Effect of Heavy Metals on Asparaginase Activity
The results of asparaginase activity at the presence of 8 metal salts showed that Na⁺, Fe²⁺, and K⁺ had a positive effect at 0.5, 0.5 and 1%, respectively while Zn²⁺ and Mg²⁺ showed no effect on asparaginase activity. Herein, Cu²⁺, Ca²⁺, and Mg²⁺ had a negative effect up to 1% of their concentration. Co²⁺ with more than 0.5% w/v was also shown an inhibitory effect.

Figure 1. The isolated bacterium graphs. A) gram staining photo and B) asparaginase producing colonies on an M9 agar plate that the color of agar has changed due to the production of ammonia and created a red color around their colonies.

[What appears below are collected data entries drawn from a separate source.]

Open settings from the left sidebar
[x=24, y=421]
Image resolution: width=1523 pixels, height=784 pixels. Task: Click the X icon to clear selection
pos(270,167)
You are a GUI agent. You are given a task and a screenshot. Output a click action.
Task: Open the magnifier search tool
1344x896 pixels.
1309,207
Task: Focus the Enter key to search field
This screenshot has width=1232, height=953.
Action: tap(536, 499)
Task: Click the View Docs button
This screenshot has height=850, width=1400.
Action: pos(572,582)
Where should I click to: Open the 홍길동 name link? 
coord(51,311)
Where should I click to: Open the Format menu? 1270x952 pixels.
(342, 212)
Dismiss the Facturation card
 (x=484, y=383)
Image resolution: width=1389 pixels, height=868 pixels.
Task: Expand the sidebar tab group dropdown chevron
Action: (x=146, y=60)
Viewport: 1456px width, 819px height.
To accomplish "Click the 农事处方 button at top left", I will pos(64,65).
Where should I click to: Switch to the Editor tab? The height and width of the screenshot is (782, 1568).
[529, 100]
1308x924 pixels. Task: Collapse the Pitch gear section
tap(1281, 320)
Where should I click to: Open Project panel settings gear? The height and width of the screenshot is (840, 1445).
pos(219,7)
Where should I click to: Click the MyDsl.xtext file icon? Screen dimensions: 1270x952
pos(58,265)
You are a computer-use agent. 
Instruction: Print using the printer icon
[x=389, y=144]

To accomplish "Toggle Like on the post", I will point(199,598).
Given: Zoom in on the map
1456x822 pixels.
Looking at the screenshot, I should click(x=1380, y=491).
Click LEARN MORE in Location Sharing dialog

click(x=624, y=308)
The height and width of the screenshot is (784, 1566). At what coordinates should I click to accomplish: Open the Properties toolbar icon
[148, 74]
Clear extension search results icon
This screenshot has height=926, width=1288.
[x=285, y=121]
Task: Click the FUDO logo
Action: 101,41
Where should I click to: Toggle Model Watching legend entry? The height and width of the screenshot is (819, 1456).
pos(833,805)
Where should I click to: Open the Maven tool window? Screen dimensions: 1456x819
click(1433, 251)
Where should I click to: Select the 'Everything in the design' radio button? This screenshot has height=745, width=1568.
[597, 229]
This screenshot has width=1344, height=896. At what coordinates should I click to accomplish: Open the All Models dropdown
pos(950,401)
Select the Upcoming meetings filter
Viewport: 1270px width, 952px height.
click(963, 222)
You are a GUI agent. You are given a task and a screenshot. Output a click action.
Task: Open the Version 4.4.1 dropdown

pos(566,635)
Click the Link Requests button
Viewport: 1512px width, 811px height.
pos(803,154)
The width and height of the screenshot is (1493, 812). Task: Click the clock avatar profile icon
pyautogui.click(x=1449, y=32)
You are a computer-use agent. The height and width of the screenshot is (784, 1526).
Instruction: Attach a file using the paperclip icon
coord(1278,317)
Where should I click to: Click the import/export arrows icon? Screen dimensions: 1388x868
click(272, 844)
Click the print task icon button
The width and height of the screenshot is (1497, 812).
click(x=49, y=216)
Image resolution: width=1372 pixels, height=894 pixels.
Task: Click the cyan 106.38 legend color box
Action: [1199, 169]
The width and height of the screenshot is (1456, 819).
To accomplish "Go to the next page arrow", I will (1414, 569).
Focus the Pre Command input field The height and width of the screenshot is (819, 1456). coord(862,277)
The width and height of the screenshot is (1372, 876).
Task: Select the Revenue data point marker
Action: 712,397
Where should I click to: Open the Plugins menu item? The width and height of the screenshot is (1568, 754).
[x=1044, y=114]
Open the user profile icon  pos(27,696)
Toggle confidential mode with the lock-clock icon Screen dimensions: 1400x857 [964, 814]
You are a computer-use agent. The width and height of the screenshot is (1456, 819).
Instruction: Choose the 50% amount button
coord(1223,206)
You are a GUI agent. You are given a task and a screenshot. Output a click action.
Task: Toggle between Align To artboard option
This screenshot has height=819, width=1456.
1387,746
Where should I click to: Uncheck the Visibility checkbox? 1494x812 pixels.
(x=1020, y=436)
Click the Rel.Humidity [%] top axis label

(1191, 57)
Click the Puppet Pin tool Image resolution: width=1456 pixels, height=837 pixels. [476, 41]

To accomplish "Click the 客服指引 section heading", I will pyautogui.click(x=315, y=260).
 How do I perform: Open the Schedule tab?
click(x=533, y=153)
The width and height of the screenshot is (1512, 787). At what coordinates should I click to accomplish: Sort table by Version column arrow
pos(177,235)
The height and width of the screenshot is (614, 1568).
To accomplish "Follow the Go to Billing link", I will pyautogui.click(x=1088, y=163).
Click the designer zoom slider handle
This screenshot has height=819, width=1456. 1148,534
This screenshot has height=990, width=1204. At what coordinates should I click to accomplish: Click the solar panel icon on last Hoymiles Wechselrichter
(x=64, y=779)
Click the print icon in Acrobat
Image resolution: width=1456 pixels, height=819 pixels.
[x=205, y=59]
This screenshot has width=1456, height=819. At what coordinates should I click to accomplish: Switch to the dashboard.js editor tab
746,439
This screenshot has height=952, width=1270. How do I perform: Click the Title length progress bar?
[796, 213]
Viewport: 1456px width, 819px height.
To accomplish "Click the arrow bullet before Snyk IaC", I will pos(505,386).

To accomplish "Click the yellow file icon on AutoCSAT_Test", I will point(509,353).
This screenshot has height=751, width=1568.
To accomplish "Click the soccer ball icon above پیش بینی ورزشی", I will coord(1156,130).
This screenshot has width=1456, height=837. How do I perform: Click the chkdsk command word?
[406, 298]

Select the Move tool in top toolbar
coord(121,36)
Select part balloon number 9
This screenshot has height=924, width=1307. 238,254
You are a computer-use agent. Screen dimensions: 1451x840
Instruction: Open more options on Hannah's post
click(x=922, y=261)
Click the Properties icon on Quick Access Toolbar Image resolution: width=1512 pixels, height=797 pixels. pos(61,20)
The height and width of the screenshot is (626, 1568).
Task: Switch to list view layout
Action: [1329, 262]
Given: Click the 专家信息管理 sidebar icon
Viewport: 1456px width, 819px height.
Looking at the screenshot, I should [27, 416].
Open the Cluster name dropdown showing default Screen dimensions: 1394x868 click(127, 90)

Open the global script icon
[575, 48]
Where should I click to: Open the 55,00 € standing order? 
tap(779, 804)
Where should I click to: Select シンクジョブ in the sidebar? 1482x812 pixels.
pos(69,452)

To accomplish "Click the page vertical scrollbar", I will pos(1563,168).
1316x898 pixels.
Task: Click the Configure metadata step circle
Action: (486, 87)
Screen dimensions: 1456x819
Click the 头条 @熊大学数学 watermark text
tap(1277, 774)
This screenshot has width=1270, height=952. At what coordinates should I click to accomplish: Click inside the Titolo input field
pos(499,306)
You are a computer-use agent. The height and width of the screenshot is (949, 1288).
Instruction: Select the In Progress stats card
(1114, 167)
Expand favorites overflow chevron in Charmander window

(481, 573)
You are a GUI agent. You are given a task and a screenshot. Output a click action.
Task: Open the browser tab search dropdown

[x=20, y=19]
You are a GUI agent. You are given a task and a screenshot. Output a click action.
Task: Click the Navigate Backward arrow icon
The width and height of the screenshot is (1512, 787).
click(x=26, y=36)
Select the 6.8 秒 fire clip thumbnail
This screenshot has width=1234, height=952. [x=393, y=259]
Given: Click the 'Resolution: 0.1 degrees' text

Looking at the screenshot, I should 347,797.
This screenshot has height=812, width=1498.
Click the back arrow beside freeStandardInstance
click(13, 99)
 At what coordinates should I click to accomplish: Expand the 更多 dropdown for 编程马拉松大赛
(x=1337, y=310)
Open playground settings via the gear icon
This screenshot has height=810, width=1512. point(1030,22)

Figure 2. The phylogenetic relationship of Staphylococcus sp.


Figure 3. The effect of metal salts on asparaginase activity in the medium after 48 h incubation at 37°C with agitation speed 100 rpm.

Homology greater than 99% and conformity of the studied bacteria with the suggested bacteria indicates species identification. Homologs of 97% to less than 99% are identified by genus. Homology of 93% to less than 97% indicates a new species or genus, and homology below 93% usually represents a new genus and requires further information to confirm it. Our study reported that MGM1 isolate produced an asparaginase enzyme that is sensitive to metal concentration in the medium. Of course, it must be optimized with salt composition during the fermentation process.
The influence of metals on enzyme activity has already been in line with many authors' ideas. For example, Mase et al., (1995) reported that lipase activity is not affected by Ca²⁺, Mg²⁺, Mn²⁺, Na⁺, K⁺, and Cu²⁺ in Penicillium roqueforti (16). A. Jayaprakash and P. Ebenezer (2012) reported that Calcium chloride appeared to be the best inducer of lipase yielding as much as 100% relative activity followed by mercuric chloride, magnesium chloride and barium chloride (17).
The results showed that Co and Cu repressed enzyme production, which is in accordance with the results of Shora and Ali (2013) showing that Na⁺, Zn²⁺, and Cu²⁺ act as inhibitory for L-asparaginase (18). In contrast, Basha et al. showed stimulatory effect for Mg²⁺ and inhibitory for Zn²⁺ on asparaginase isolated from actinomycetes, while our enzyme showed little effect for Mg²⁺ and no effect for Zn²⁺ (19). Different ions have different effects on enzymatic activity. This study aimed to investigate the effects of different ions on the activity of the enzyme in the blood and fluid of the body, which affects enzymatic activity. Such compounds are vital elements in the blood and therefore, their effect on the enzyme is very important.

 

According to the homology and physiological percentages of the bacterium in this study, it is probably a new species of Staphylococcus genus or a strain of Staphylococcus warneri or Staphylococcus pasteuri. And recorded as Staphylococcus sp. MGM1 under the accession number KT361190. The research showed the enzymatic activity of L-asparaginase like other enzymes could be influenced by the various factors. This matter is a critical issue for enzyme reactions, especially, in the case of this study, that the enzyme was admitted as an intravenous drug and contacts with blood components such as cells, ions, proteins, etc. Therefore, it is necessary that enzyme activity be evaluated while being treated by various factors.

The authors thank everyone who helped them with this research.

Authors declared no conflict of interests.